REQUIRED ACTION — Present the following data again exactly as it is shown.

DATA SHOWN —
——

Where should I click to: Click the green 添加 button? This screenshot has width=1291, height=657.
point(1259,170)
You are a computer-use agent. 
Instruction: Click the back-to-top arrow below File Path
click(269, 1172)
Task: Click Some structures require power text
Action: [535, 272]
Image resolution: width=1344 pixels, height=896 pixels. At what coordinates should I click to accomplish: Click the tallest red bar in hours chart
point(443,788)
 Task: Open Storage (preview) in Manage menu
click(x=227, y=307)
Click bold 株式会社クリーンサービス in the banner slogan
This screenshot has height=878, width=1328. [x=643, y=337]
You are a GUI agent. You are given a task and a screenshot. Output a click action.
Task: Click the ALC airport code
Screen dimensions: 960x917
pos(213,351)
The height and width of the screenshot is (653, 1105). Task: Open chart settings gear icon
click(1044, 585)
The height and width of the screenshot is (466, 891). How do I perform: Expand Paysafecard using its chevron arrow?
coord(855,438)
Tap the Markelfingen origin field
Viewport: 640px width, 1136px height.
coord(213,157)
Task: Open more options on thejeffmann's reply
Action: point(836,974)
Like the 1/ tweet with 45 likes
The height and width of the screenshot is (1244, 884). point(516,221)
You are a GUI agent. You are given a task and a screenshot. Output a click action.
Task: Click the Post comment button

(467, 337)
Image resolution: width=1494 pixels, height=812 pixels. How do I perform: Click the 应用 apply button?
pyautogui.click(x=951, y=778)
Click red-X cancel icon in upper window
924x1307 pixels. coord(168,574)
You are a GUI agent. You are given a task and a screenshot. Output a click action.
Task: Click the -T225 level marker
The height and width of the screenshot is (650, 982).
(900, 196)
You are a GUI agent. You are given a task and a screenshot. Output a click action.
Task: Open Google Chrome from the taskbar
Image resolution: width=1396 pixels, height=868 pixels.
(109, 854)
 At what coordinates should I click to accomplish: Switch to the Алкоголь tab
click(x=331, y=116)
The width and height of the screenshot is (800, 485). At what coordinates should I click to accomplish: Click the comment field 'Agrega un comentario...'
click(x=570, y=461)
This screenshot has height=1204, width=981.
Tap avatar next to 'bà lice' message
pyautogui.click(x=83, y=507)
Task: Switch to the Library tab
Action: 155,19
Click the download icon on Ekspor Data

——

TASK ANSWER —
Where should I click to: Click the green 添加 button? This screenshot has width=1291, height=657.
point(1259,170)
You are a computer-use agent. 
Instruction: Click the back-to-top arrow below File Path
click(269, 1172)
Task: Click Some structures require power text
Action: [535, 272]
Image resolution: width=1344 pixels, height=896 pixels. At what coordinates should I click to accomplish: Click the tallest red bar in hours chart
point(443,788)
 Task: Open Storage (preview) in Manage menu
click(x=227, y=307)
Click bold 株式会社クリーンサービス in the banner slogan
This screenshot has height=878, width=1328. [x=643, y=337]
You are a GUI agent. You are given a task and a screenshot. Output a click action.
Task: Click the ALC airport code
Screen dimensions: 960x917
pos(213,351)
The height and width of the screenshot is (653, 1105). Task: Open chart settings gear icon
click(1044, 585)
The height and width of the screenshot is (466, 891). How do I perform: Expand Paysafecard using its chevron arrow?
coord(855,438)
Tap the Markelfingen origin field
Viewport: 640px width, 1136px height.
coord(213,157)
Task: Open more options on thejeffmann's reply
Action: point(836,974)
Like the 1/ tweet with 45 likes
The height and width of the screenshot is (1244, 884). point(516,221)
You are a GUI agent. You are given a task and a screenshot. Output a click action.
Task: Click the Post comment button

(467, 337)
Image resolution: width=1494 pixels, height=812 pixels. How do I perform: Click the 应用 apply button?
pyautogui.click(x=951, y=778)
Click red-X cancel icon in upper window
924x1307 pixels. coord(168,574)
You are a GUI agent. You are given a task and a screenshot. Output a click action.
Task: Click the -T225 level marker
The height and width of the screenshot is (650, 982).
(900, 196)
You are a GUI agent. You are given a task and a screenshot. Output a click action.
Task: Open Google Chrome from the taskbar
Image resolution: width=1396 pixels, height=868 pixels.
(109, 854)
 At what coordinates should I click to accomplish: Switch to the Алкоголь tab
click(x=331, y=116)
The width and height of the screenshot is (800, 485). At what coordinates should I click to accomplish: Click the comment field 'Agrega un comentario...'
click(x=570, y=461)
This screenshot has height=1204, width=981.
Tap avatar next to 'bà lice' message
pyautogui.click(x=83, y=507)
Task: Switch to the Library tab
Action: 155,19
Click the download icon on Ekspor Data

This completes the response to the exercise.